Protein NP_853190.1 was a completely unassigned protein. Our method predicted peptidase_M23 (Peptidase family M23) domain relationship in the protein. Members of this family are zinc metallopeptidases and have a characteristic HxH motif [36], and the current gene product also preserved this functional motif in the unassigned region. We found this domain in Mycoplasma gallisepticum only through indirect searches, and the unassigned sequence has less than 20% sequence identity with the typical peptidase_M23 members, albeit with few indels in the alignment (Figure 1). Perhaps, the low sequence identity could explain why this is not associated with domain in the direct searches. Peptidase_M23 domain is present in only two other Mycoplasma members (Mycoplasma mobile and Mycoplasma pulmonis). Interestingly, chaperonin (cpn60 or GroEL) domain is absent from these species but is present in Mycoplasma gallisepticum genome. Peptidases and chaperonins are components of protein homeostatic mechanisms. Molecular chaperones promote protein folding and prevent protein misfolding and aggregation, while certain proteases function primarily to degrade improperly folded proteins [37, 38]. It has been hypothesized that the protein homeostatic process in Mollicute organisms has shifted through evolution towards favoring protein degradation rather than protein folding [39]. Since peptidase_M23 is present only in M. mobile and M. pulmonis (Figure 2) along with other peptidases where GroEL is completely absent from the genomes, this may explain the need for higher peptidases to degrade improperly folded proteins. Whereas, in M. gallisepticum, the presence of GroEL reduces the pressure on peptidases like peptidase_M23 and sequences could have diverged substantially.

878973.fig.001
Figure 1: Multiple sequence alignment between peptidase_M23 family representative sequences and unassigned protein sequence (NP_853190.1) from M. gallisepticum genome. Peptidase_M23 sequences obtained from Pfam database. Characteristic HxH motif is conserved and has few insertion regions in the unassigned sequence.
878973.fig.002
Figure 2: Peptidase domain presence in different Mycoplasma genomes. Domain represented by square box and species by circle. Lines connecting domain and species indicate the presence of domain in that species. Edge numbers indicate number of domains copies in genome.

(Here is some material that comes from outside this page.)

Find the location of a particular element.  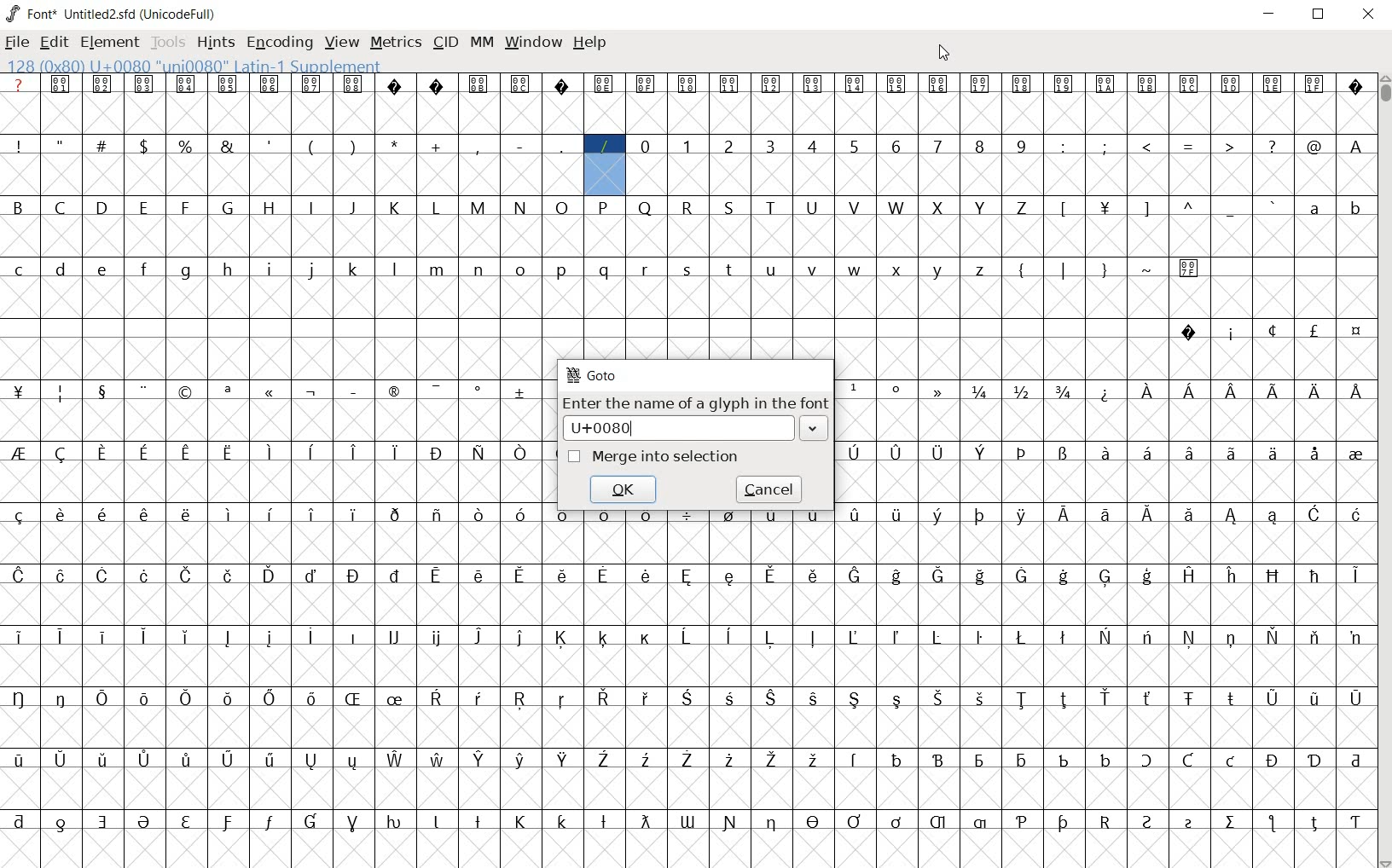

The full-length region of the sequence ID NP_852865.1 was unassigned; that is, no sequence domains were observed and recorded. Our method indirectly assigned amino terminal Lactamase_B and carboxy terminal RMMBL (RNA-metabolizing metallo-beta-lactamase) domains in the sequence. In the initial PSI-BLAST search against nonredundant database, it has picked up which belongs to more than 100 different species, including Homo sapiens, at very low expectation values. In the Hmmpfam search, all the hits showed identical domain architectures in all the sequences with amino terminal Lactamase_B and carboxy terminal RMMBL domains and with very good E values. The metallo-beta-lactamase fold contains five sequence motifs. The first four motifs are found in Lactamase_B (PF00753) and are common to all metallo-beta-lactamases. The fifth motif appears to be specific to function. RMMBL represents the fifth motif from metallo-beta-lactamases involved in RNA metabolism.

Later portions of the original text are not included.